Qu’est-ce qu’Augustin Meaulnes, le héros du livre? C’est Rimbaud, l’homme aux semelles de vent, c’est Tête d’Or de Claudel, l’homme aux prises avec la princesse lointaine des contes de fées et des troubadours et de la Table ronde. Car Augustin est le jeune homme qui rêve et désire. Du rêve ou du désir, lequel l’emportera?

Contrairement à chez Claudel, Dieu est absent du roman de Fournier. On ne sait d’où vient Augustin ni où il va. Il bouleverse les cœurs, trouble les esprits, éveille les âmes et, tel Attila, après son passage, rien ne repousse. Ou au contraire, ce qui pousse, le monde ne pourra jamais le reconnaître pour s’en nourrir.

Au cours d’une fête donnée en forêt dans un mystérieux domaine, Augustin aperçoit la belle jeune fille dont il va s’éprendre. Il la perd, la retrouve, l’épouse, lui donne un enfant.

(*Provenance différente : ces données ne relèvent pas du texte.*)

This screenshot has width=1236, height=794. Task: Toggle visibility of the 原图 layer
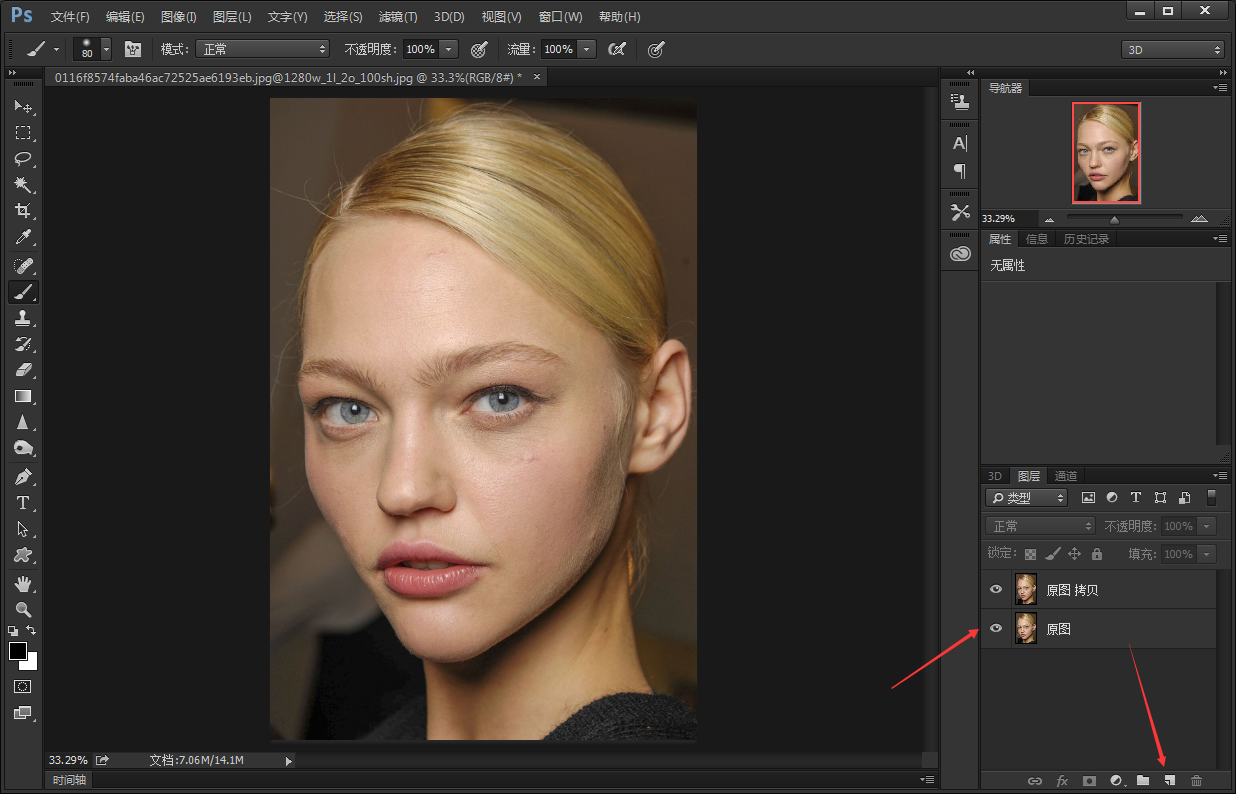[995, 629]
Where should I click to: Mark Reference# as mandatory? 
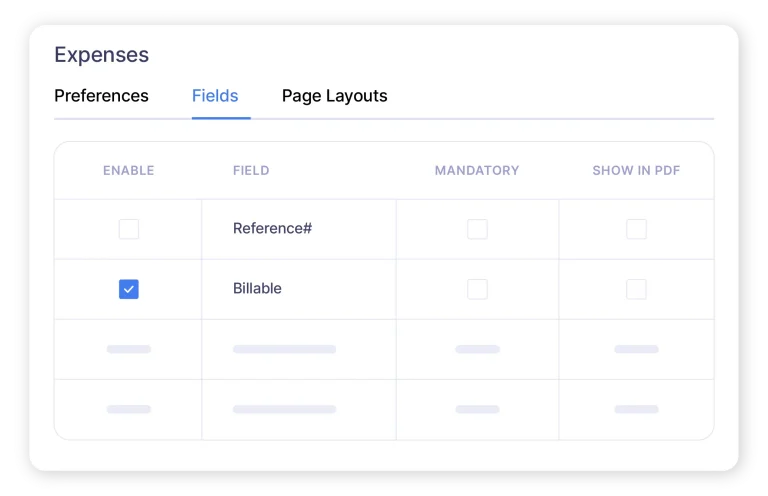tap(477, 229)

La jeune femme meurt et Augustin avec l’enfant repart comme il était venu. Comme le vent. Domaine, forêt, fête, fuite, abandon, retour, illustration d’un nom ne sont pas ici de simples accessoires de la littérature symboliste, mais les moments et les mouvements de l’âme elle-même.

Roman du renoncement

Il y a au fond trois sortes de roman. Ceux dont les héros meurent à vingt ans comme chez Madame de La Fayette ou Stendhal. Il y a les romans du désenchantement comme ceux de Flaubert et les romans du renoncement comme Volupté, Le Lys dans la Vallée, Dominique. C’est à cette dernière catégorie qu’appartient Le Grand Meaulnes. Mais il faut donner à ce mot de renoncement, le grand sens chrétien que lui donne Claudel.

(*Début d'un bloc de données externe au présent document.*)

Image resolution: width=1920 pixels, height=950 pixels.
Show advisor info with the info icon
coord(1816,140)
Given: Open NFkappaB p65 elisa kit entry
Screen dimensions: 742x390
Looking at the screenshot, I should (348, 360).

La femme est là, comme ici, à la fois l’auxiliaire et la rivale de Dieu, comme la terre est dans la Bible le marchepied du ciel. Elle est interdite, intouchable. Ayant été touchée, ayant donné son fruit, Yvonne de Galais meurt. Et Augustin part avec son enfant, comme les Romains enlevèrent les Sabines. Elle est le fruit défendu qui a été mangé par celui qui mourait de faim… Augustin est Lancelot amoureux de la reine.

Deux mots sur deux autres personnages. Frantz de Galais, être diaphane et plein de fantaisie auquel son vieux père passe tous ses caprices. C’est un prince qui n’agira jamais, qui rêvera toujours, car il n’a pas de mains pour travailler et pour saisir. Il faut de ces êtres qui meurent à la fin du printemps comme les fleurs. Et François Seurel, le fils du directeur de l’école sur les bancs de laquelle Augustin vient s’asseoir au début de l’histoire. Ami et confident d’Augustin, Augustin le roturier aux mains rouges, il est le narrateur du récit, l’Homère de cet Achille.